REQUIRED TASKS:
1. Print the portion of the eclampsia care excerpt between "Administer oxygen 10" and "ensue after seizure activity.", inclusive.
2. In the eclampsia care excerpt, at what flow rate and through what device is oxygen given?

Check whether the IV line is still patent after seizure activity. Start a new line with a gauge 18 needle and administer magnesium sulfate as ordered. See interventions for magnesium sulfate administration below.
Administer oxygen 10 L/min by a non-rebreather face mask. Monitor pulse oximetry.
After convulsions, administration of supplementary oxygen treats postictal hypoxemia.
Observe for signs and symptoms of labor or uterine contractions. Assess uterine activity, cervical status, and fetal status.
Convulsions increase uterine irritability, becoming hypercontractile and hypertonic. As a result, the membranes may have ruptured, or the cervix may have dilated rapidly. Labor and birth may ensue after seizure activity.
Assess fetal well-being, noting fetal heart rate (FHR).
During seizure activity, fetal bradycardia may occur, including late decelerations. The placental blood flow can be cut off, which will lead to fetal distress and death.
Monitor for signs of disseminated intravascular coagulation (DIC), easy/spontaneous bruising, prolonged bleeding, epistaxis, GI bleeding.
Abruptio placentae with the release of thromboplastin predispose the client to DIC. DIC occurs when platelets rush to repair the endothelial damage until their numbers are diminished, resulting in bleeding in the woman.
Be prepared to assist with birth when the client is stable.
Following an eclamptic seizure and after stabilizing the client and fetus, a decision is made regarding the timing and method of birth. Eclampsia, by itself, is not an indication of immediate cesarean birth. The route and timing of birth depending on the condition of the mother and fetus, gestational age of the fetus, presence of labor, and cervix score.
Administer magnesium sulfate (MgSO4) intramuscularly or IV using an infusion pump. Magnesium sulfate is the drug of choice for treating eclamptic seizures and preventing repeated seizures. MgSO4 is a CNS depressant that decreases acetylcholine release, blocks neuromuscular transmission, and prevents seizures. It has a transient effect of lowering BP and increasing urine output by altering vascular response to pressor substances. Although IV administration of MgSO4 is easier to regulate and reduces the risk of a toxic reaction, some facilities may still use the IM route if continuous surveillance is not possible or if appropriate infusion apparatus is not available (He, Chen et al., 2020). Note: Adding 1 ml of 2% lidocaine to the IM injection may reduce associated discomfort. Current research suggests the use of phenytoin infusion may be effective in treating eclampsia without the adverse side effects, such as respiratory depression and tocolytic effect on uterine smooth muscle, which can impede labor intrapartum therapy (Khooshideh et al., 2017).
Monitor BP before, during, and after magnesium sulfate (MgSO4) administration. Note serum magnesium levels in conjunction with respiratory rate, patellar/deep tendon reflex (DTRs), and urine output.
A therapeutic level of MgSO4 is achieved with serum levels of 4.0–7.5 mEq/L or 6–8 mg/dL. Adverse/toxic reactions develop above 10–12 mg/dL, with loss of DTRs occurring first, respiratory paralysis between 15–17 mg/dL, or heart block occurring at 30–35 mg/dL.

DATA RECORDS:
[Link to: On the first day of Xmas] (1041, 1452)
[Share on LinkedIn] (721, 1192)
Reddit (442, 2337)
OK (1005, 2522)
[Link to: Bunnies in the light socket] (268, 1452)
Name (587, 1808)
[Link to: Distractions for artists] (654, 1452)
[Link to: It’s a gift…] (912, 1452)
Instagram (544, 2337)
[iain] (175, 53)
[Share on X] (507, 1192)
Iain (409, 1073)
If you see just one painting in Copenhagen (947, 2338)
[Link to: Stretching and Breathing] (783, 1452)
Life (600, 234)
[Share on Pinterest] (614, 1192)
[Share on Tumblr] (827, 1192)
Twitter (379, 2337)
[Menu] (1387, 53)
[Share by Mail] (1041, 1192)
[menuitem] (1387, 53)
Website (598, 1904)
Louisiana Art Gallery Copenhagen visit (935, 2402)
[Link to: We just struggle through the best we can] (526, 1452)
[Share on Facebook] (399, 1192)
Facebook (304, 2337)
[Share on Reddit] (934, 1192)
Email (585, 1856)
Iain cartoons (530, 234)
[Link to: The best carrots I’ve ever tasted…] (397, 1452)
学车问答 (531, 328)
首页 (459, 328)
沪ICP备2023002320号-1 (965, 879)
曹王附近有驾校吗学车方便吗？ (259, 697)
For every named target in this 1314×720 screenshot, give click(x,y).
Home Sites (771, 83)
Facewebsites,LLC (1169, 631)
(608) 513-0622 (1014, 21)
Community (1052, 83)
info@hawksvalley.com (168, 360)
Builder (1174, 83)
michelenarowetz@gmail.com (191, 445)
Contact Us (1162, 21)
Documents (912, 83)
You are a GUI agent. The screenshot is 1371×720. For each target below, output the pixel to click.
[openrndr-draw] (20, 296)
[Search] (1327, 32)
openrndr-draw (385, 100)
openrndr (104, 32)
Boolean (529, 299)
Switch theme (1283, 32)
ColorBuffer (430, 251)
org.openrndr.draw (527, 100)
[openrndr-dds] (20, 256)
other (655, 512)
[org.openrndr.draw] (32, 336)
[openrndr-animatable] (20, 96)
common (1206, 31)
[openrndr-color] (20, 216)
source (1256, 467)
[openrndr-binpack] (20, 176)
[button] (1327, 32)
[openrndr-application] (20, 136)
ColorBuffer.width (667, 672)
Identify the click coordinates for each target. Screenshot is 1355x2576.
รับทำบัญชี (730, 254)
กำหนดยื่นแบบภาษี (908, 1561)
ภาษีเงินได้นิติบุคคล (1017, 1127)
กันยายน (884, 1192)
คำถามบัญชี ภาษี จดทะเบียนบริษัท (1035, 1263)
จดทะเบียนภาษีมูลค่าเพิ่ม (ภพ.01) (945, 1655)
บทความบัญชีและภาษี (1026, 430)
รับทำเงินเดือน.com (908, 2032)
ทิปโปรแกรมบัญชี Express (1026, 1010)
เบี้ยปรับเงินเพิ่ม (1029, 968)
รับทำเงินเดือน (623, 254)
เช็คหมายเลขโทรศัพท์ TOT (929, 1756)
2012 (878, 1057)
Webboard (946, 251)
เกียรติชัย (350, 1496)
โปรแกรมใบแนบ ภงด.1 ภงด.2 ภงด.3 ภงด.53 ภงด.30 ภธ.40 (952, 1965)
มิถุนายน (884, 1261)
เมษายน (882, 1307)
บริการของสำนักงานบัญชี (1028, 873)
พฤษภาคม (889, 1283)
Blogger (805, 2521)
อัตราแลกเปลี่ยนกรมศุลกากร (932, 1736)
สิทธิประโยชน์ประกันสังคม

RESPONSES TO THE EXERCISE:
1.
Administer oxygen 10 L/min by a non-rebreather face mask. Monitor pulse oximetry.
After convulsions, administration of supplementary oxygen treats postictal hypoxemia.
Observe for signs and symptoms of labor or uterine contractions. Assess uterine activity, cervical status, and fetal status.
Convulsions increase uterine irritability, becoming hypercontractile and hypertonic. As a result, the membranes may have ruptured, or the cervix may have dilated rapidly. Labor and birth may ensue after seizure activity.

2. 10 L/min by a non-rebreather face mask